Cuando estudiaba en la secundaria y en la prepa, conocí la acción conocida como «corrección fraterna». ¿De qué trata? Cuando estamos presenciando algo que se está llevando a cabo por parte de otra persona, y que no es del todo correcta, procuramos encontrar un momento justo para acercarnos a esa persona, apartarnos a un lugar más privado y con total humildad hacerle ver lo que nos ha parecido mal o incorrecto. La persona, también con humildad, quizá tenga la oportunidad de reconocer su error (en caso de realmente haberlo) y podrá enmendarlo para hacer mejor las cosas la próxima vez. Esa corrección fraterna es un método que puede ayudarnos en el día a día para evitar precisamente que las cosas malas ocasionen otras igual o peores.
Magnanimidad y asombro
Nadie estamos absueltos de cometer errores, eso es lo que nos hace ser perfectamente humanos. Pero sí es posible tratar de cometer los menos e, incluso, hacer las cosas mejores día con día. De eso se trata el principio de la magnanimidad: apostar por ser mejores. Hoy en día vemos un desgaste constante en muchas cosas que vivimos a diario. Parece ser que el cansancio, el tedio, la desesperación, etc., nos van ganando a lo larga de la jornada. Hablábamos en el encuentro anterior sobre la sencillez y cómo ésta nos ayuda a ser más prudentes y pacientes. Uno de los grandes temores es que el ser humano pierda la capacidad del asombro. «Cuando no sepamos qué hacer, preguntémosle a un niño», no es que el pequeño tenga la respuesta directa, pero su imaginación y creatividad nos pueden orientar a ver de otra forma el problema que tenemos.

Hay veces que el trabajo y los estudios pueden llegar a sentirse en demasía sofocantes. Ni qué decir cuando la rutina se apodera de nuestras vidas. Hacer lo mismo una y otra y otra vez vaya que es desquiciante, pero el problema no radica en ello, sino en el modo en el que lo hacemos. Por eso es que uno de los primeros pasos es evitar el juzgar al otro, porque en buena medida en eso nos estamos juzgando a nosotros mismos. A mis analizandos suelo decirles «no seas tan duro contigo», porque de nada sirve castigarse y joderse más la vida. Hay que encontrar cierta serenidad libre de juicios que están de más. El acto de juzgar siempre es una sentencia que no da paso a otra posibilidad. Nunca sabemos el infierno que el otro está llevando en silencio.
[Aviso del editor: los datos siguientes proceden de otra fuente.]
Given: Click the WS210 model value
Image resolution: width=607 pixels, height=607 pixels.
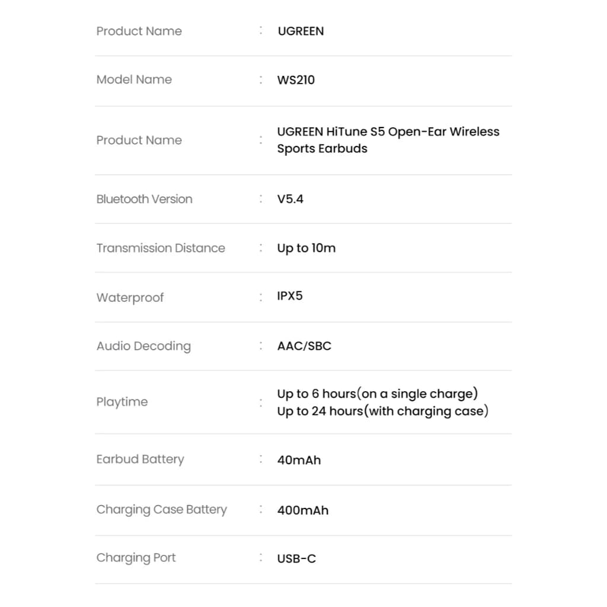Looking at the screenshot, I should [296, 79].
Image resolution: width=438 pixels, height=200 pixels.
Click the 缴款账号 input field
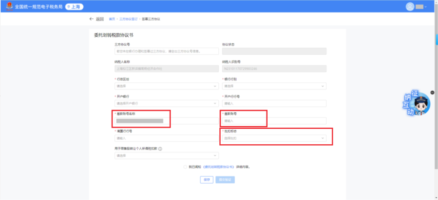(274, 121)
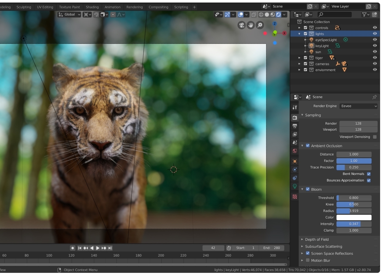Expand the cameras collection in outliner

pos(299,64)
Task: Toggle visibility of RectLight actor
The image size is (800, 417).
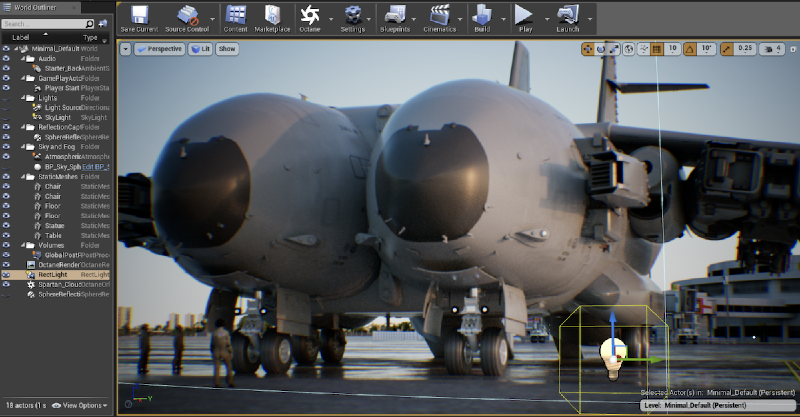Action: click(x=7, y=274)
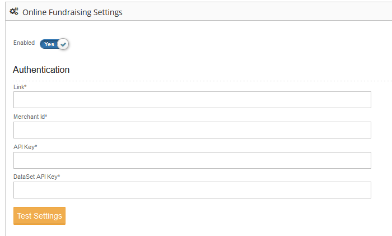Click the right end of DataSet API Key field
Screen dimensions: 392x236
coord(366,190)
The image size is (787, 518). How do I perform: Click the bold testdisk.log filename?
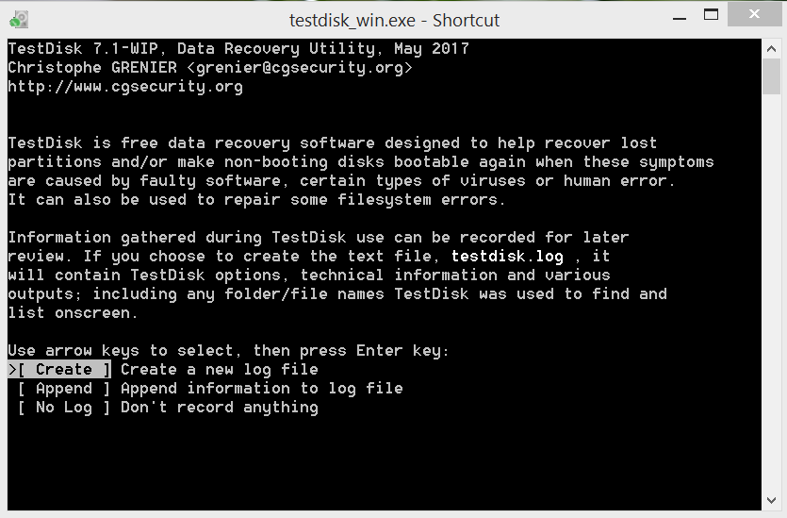coord(507,257)
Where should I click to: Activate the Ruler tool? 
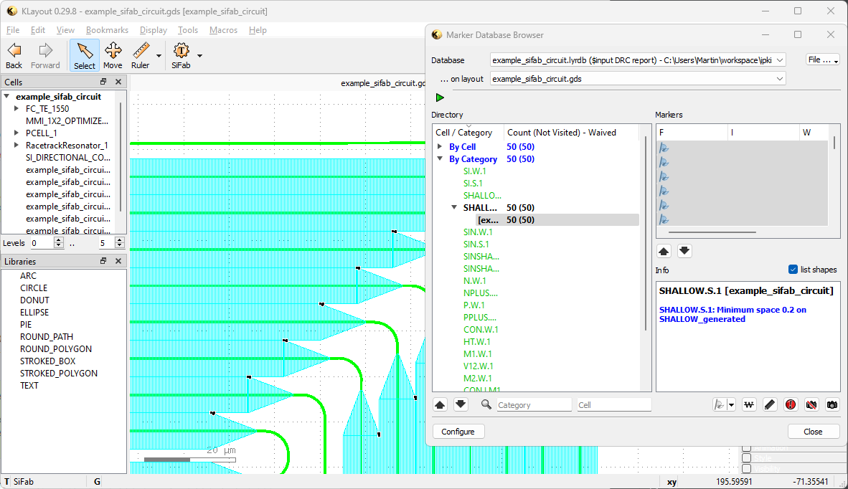(141, 55)
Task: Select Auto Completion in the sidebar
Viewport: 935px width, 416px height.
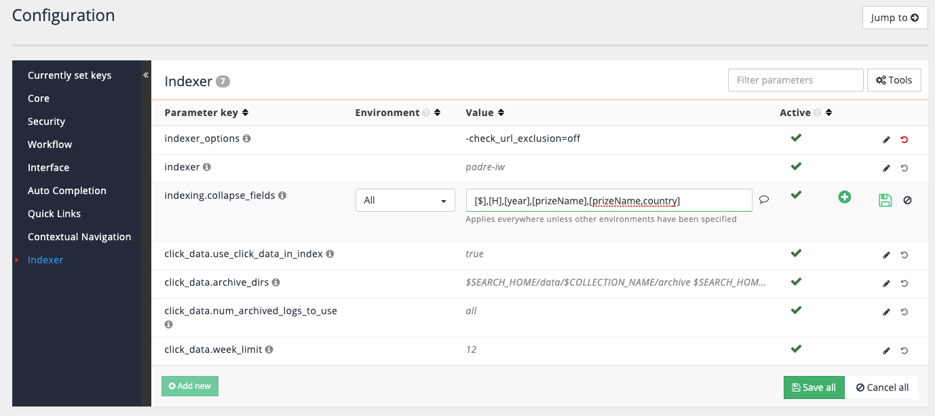Action: pos(66,191)
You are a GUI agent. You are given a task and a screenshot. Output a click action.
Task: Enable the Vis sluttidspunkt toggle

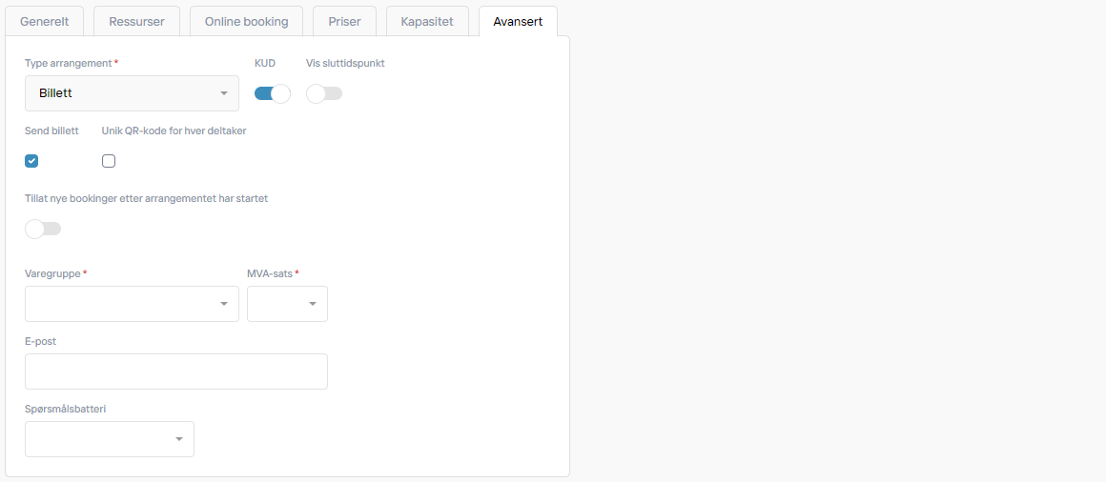[324, 93]
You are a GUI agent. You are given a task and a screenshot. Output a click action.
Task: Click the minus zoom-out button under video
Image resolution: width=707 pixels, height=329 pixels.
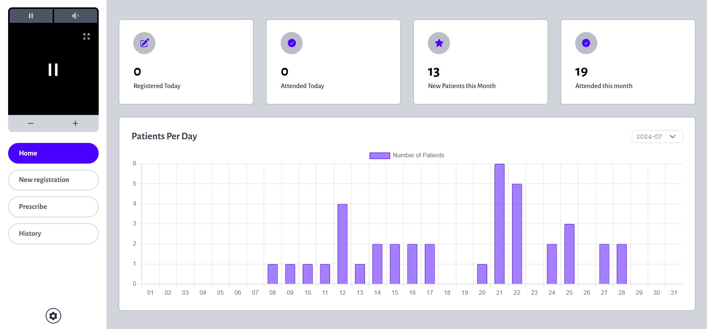tap(31, 123)
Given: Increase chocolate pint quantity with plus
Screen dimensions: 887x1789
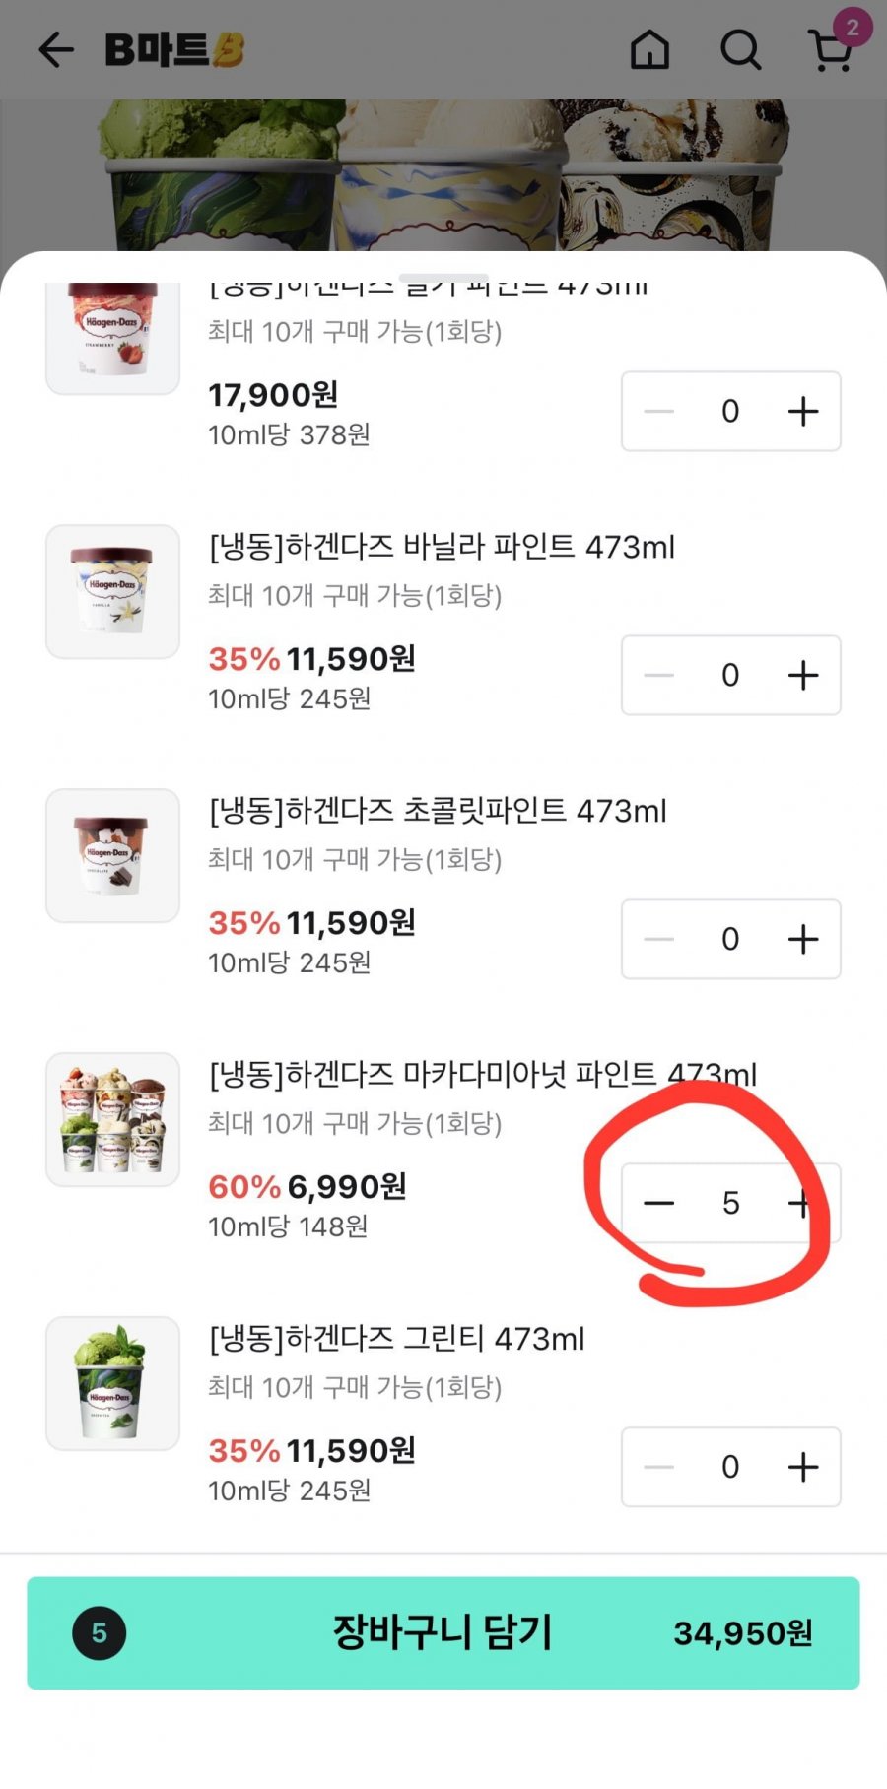Looking at the screenshot, I should [x=803, y=939].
Quizá la apertura del corazón al encuentro con el otro sea más linda y cálida si lo hacemos desde el amor y no desde los complejos. No todos tienen que estar de acuerdo con esto a la hora en la que lo hagamos nosotros, pero cierto es que para que se noten cambios en el mundo, uno debe comenzar con sí mismo. También, la corrección fraterna es algo que podemos hacer para con nosotros mismos en algo que conocemos como «reflexión diaria». Pero, sin humildad ni sencillez, de nada nos sirve «darnos cuenta de lo que está mal con nosotros», si no aprendemos de ello y buscamos enmendar.